Le disjoncteur divisionnaire protège un circuit électrique déterminé contre les surcharges et les courts-circuits. Lorsqu’il détecte une surintensité, il coupe ce circuit afin d’éviter l’échauffement des conducteurs et la dégradation de leurs isolants, sans interrompre nécessairement toute l’installation.
Son calibre ne se choisit pas uniquement en fonction de la puissance des appareils. Il doit rester compatible avec la nature du circuit et la section des conducteurs. Augmenter le calibre pour empêcher des déclenchements peut laisser des fils insuffisamment protégés.
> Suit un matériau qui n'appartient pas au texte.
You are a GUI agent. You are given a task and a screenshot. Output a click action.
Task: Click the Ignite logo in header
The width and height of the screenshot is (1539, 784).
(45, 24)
Quelle place occupe-t-il dans le tableau électrique ?
Dans un tableau résidentiel, un disjoncteur divisionnaire est placé au départ de chaque circuit, en aval d’un interrupteur différentiel. Il peut ainsi protéger séparément un circuit d’éclairage, un groupe de prises ou un appareil alimenté par un circuit dédié.
Il ne remplit pas la même fonction que les autres dispositifs du tableau. Le disjoncteur divisionnaire réagit aux surintensités du circuit. L’interrupteur différentiel 30 mA détecte les courants de fuite et participe à la protection des personnes. Ces fonctions sont complémentaires, ce qui rend importante la différence entre disjoncteur et interrupteur différentiel.
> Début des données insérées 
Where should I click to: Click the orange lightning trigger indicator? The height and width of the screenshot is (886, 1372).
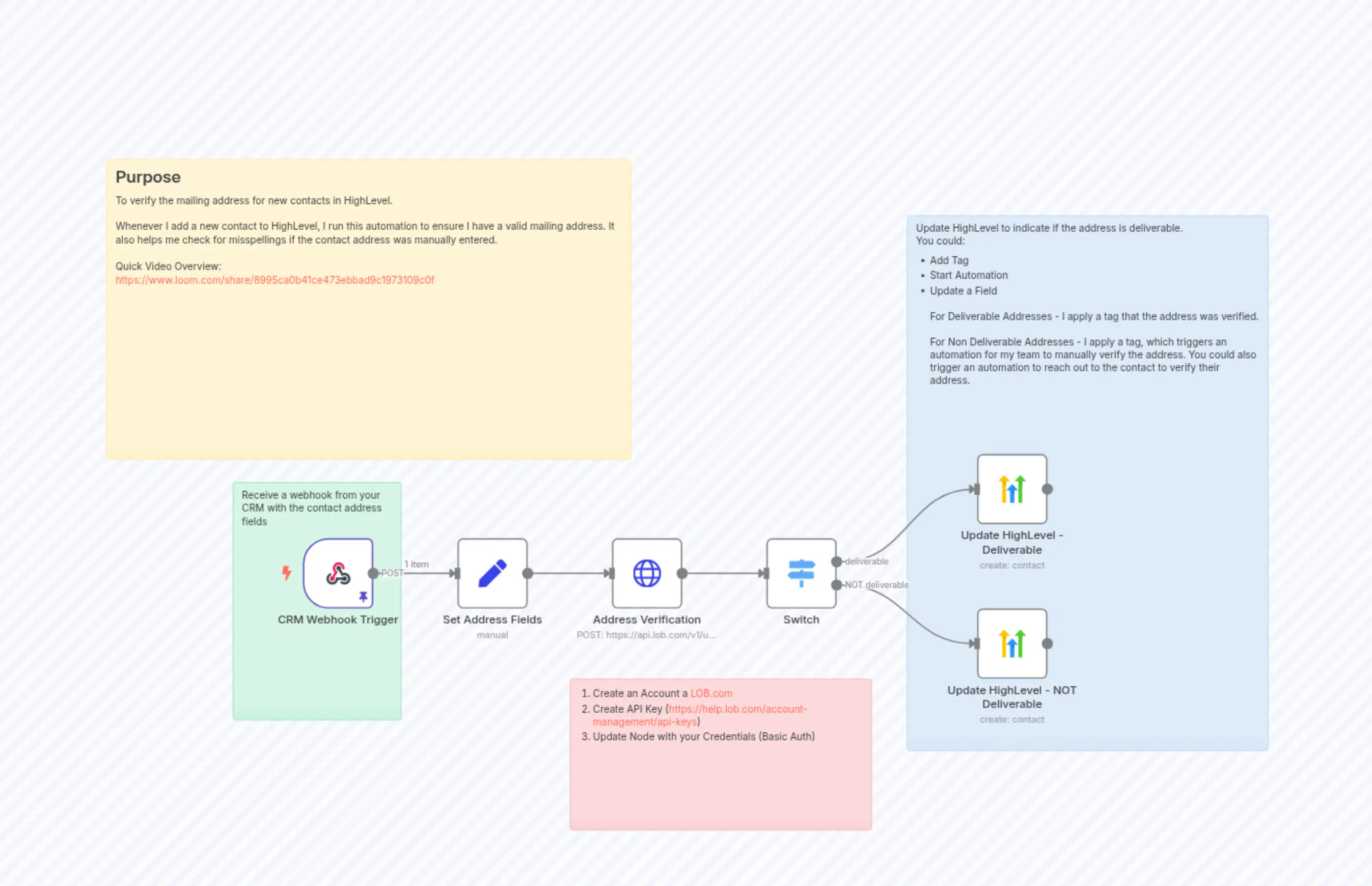coord(286,571)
Le terme « divisionnaire » souligne également que la coupure reste limitée au circuit concerné, contrairement à une coupure générale qui prive l’ensemble de l’installation d’alimentation.
Comment choisir le calibre d’un disjoncteur divisionnaire ?
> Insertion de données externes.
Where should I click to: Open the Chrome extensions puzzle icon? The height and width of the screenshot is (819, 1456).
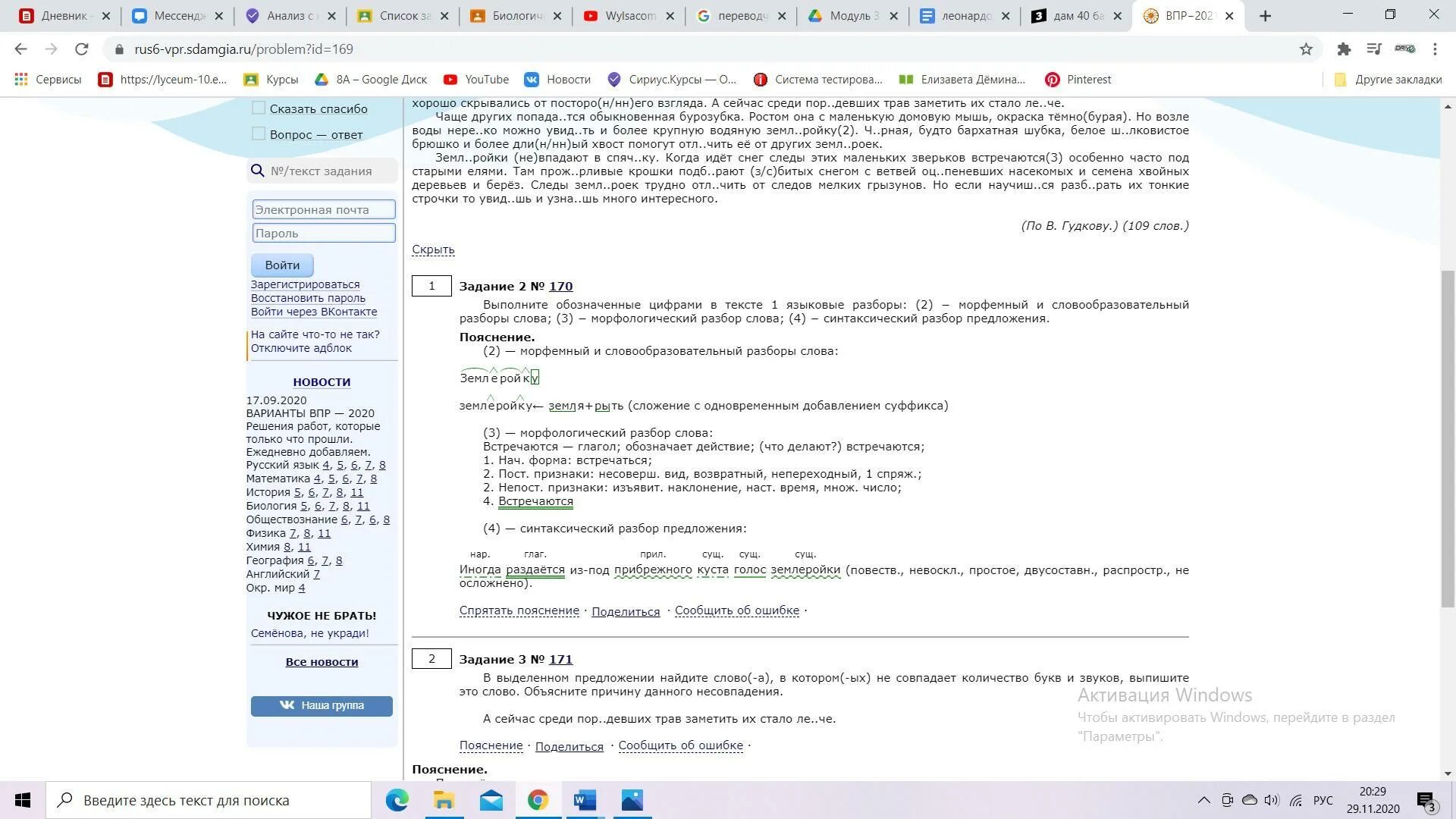[1344, 49]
Le calibre, exprimé en ampères, représente une limite de protection. Ce n’est pas une réserve de puissance que l’on peut augmenter librement. Le choix doit partir du circuit à alimenter, puis être confronté à la section des fils et aux prescriptions applicables à cet usage.
La démarche de dimensionnement repose sur les contrôles suivants :
- Identifier la nature du circuit, par exemple éclairage, prises de courant ou plaques de cuisson.
- Vérifier la section des conducteurs, car elle fixe le calibre maximal admissible dans la configuration concernée.
- Respecter les limites propres au circuit, notamment le nombre de socles pour les circuits de prises ou l’obligation d’un circuit dédié.
- Contrôler les caractéristiques du matériel alimenté lorsqu’il s’agit d’un équipement spécialisé, sans dépasser les limites permises par les conducteurs.
Pour les usages résidentiels ordinaires, la courbe C est couramment adaptée. La courbe de déclenchement constitue toutefois un critère différent du calibre. Le pouvoir de coupure est lui aussi une caractéristique distincte, à vérifier selon l’installation concernée.
Correspondances courantes entre circuit, section et calibre
Les configurations résidentielles suivantes donnent des repères utiles, à considérer comme des plafonds ou des associations prescrites et non comme une invitation à retenir systématiquement le calibre le plus élevé :
| Type de circuit | Section des conducteurs | Calibre | Condition principale |
|---|---|---|---|
| Éclairage | 1,5 mm² | 16 A maximum | Circuit d’éclairage |
| Prises de courant | 1,5 mm² | 16 A maximum | 8 socles maximum |
| Prises de courant | 2,5 mm² | 20 A maximum | 12 socles maximum |
| Plaques de cuisson monophasées | 6 mm² | 32 A | Circuit dédié |
Pour les prises, la section des conducteurs, le calibre et le nombre de prises autorisées par disjoncteur forment donc un ensemble indissociable. Un disjoncteur de 20 A ne convient pas à un circuit câblé en 1,5 mm² simplement parce que les appareils branchés consomment davantage.
Que faire lorsque le disjoncteur déclenche ?
Un déclenchement signale une surcharge ou un défaut tel qu’un court-circuit. Le réarmement ne doit intervenir qu’après suppression de la cause. S’il se produit de nouveau ou si la manette refuse de rester enclenchée, il ne faut pas insister, car le défaut peut toujours être présent.
La conduite à tenir doit rester progressive :
- Rechercher la surcharge ou le défaut sur le circuit concerné.
- Supprimer la cause avant de tenter un réarmement.
- Si le disjoncteur déclenche encore ou ne tient pas enclenché, laisser le circuit coupé et faire contrôler l’installation par une personne compétente.
Un déclenchement répété ne se corrige pas en remplaçant automatiquement le disjoncteur par un calibre supérieur. Il faut d’abord identifier la cause du disjoncteur qui saute, puis vérifier le circuit, les conducteurs et les appareils raccordés.
Intervenir dans le tableau en sécurité
Toute modification à l’intérieur du tableau doit être réalisée hors tension, après séparation de l’alimentation et vérification de l’absence de tension. Une simple hésitation sur la section des fils, le calibre ou l’origine d’un défaut justifie de confier l’opération à une personne compétente face au risque électrique.